What does Roop Kanwar's ceremonial murder (1987) indicate? 

Without a sense of the history of the practice of Sati, we cannot diagnose and understand the social malaise, of which Sati is just one of the symptoms. It shows that the phenomenon of ‘Sati’ is still not irrelevant for us. Therefore, without developing a profound insight into the history of woman-centric misogynous values like ‘Sati’, the stumbling - blocks in the movement for freedom and equality of women cannot be removed.

What is Sati: Etymological Trajectory

‘Sati’ (Suttee) literary means “a pure and virtuous woman”.This concept permits “live widow burning in funeral pyre of her deceased husband”. A widow committed self-immolation with her husband's death. The commission of Sati (Prevention) Act, 1987, part 1, section 2(c) defines Sati term as: “The burning or burying alive of -

(i) Any widow along with the body of her deceased husband or

(ii) Any woman along with the body of any of her relatives, irrespective of whether such burning or burying is claimed to be voluntary on the part of the widow or the women or otherwise.”

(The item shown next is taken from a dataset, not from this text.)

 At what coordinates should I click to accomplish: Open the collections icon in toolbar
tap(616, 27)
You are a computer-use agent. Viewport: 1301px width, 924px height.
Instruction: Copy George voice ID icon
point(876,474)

In Mythology, the term has interesting meta physical a narrative related to it. “Sati, also called Dakshayani, is one of the daughters of Prasuti and Daksha. She loved Shiva, but her father, Daksha, forbade her marriage to the dark lord, she did so anyway, and Daksha avenged his humiliation by not inviting him in a festival.
Sati killed herself by self-immolation in a fire. After Shiva returned and found Sati's body, he killed and decapitated Daksha, later replacing his head with a goat's. Sati was reborn as Parvati (The daughter of the mountain or parvata), and reappears as Shiva's consort. The term appears in Hindi and Sanskrit texts where it is synonymous with a good wife and chaste woman. Sati designates, therefore, originally such a woman rather than the rite. The practice took different forms and women were being forced to die by sitting on their husband's funeral pyre.
How this transformation took place, is not clear from historical sources. No version of the myth really fits the ritual as it developed.”
In its core Sati is a ceremonial social self-immolation by widows. The terms such as Sahagaman, Sahamarana, Pativarta, Satimata, Mahasati, Sativarta, Saktimata virtuous woman etc. also depict this spirit. A woman who dies burning herself on her husband's funeral pyre was considered most pious and was believed to directly go to heaven, redeeming all the forefathers rotting in hell by this meritorious act. She was worshipped as a goddess.